Early prediabetes linked to cardiometabolic morbidity during pregnancy

03 Oct 2024
Early prediabetes linked to cardiometabolic morbidity during pregnancy

Prediabetes in adolescent or young adult females has been linked to increased likelihood of gestational diabetes and adverse maternal and neonatal outcomes at first birth in a recent retrospective cohort study.

Researchers used data from the birth registry, hospital discharge, and New York City Department of Health A1C Registry and identified birthing individuals between 10 and 24 years with no history of diabetes and at least 1 preconception HbA1c test in New York, New York, US.

The analysis included 14,302 individuals (mean age 22.10 years, 41.0 percent Hispanic) who met the eligibility criteria. Of these, 79.8 percent had normoglycaemia (HbA1c <5.7 percent) and 20.2 percent had prediabetes (HbA1c ≥5.7 percent to <6.5 percent) prior to their first pregnancy. Compared with those in the normoglycaemia group, those in the prediabetes group were more likely to have obesity (29.4 vs 15.7 percent).
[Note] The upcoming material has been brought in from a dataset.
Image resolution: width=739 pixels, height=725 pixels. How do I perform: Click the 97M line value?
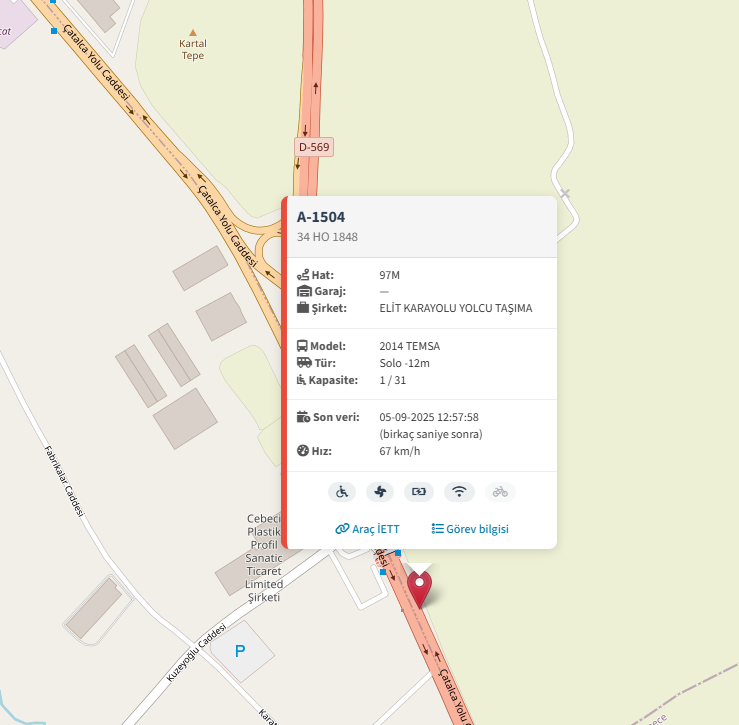pyautogui.click(x=389, y=275)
The primary outcome of gestational diabetes at first birth occurred more frequently among participants with preconception prediabetes vs normoglycaemia (adjusted relative risk [aRR], 2.21, 95 percent confidence interval [CI], 1.91–2.56).

Preconception prediabetes was associated with a small but significant increase in the risk of a hypertensive disorder of pregnancy (aRR, 1.18, 95 percent CI, 1.03–1.35) and preterm delivery (aRR, 1.18, 95 percent CI, 1.02–1.37), as well as a nonsignificant increase in the risk of caesarean delivery (aRR, 1.09, 95 percent CI, 0.99–1.20) and macrosomia (aRR, 1.13, 95 percent CI, 0.93–1.37).

Receiver operating curve analysis showed that the optimal HbA1c threshold to identify gestational diabetes among adolescents and young adults was 5.6 percent. This threshold did not vary by obesity status but was slightly lower among Hispanic individuals (HbA1c of 5.5 percent).

The findings highlight the importance of efforts to optimize cardiometabolic health before pregnancy in order to mitigate excess maternal risk.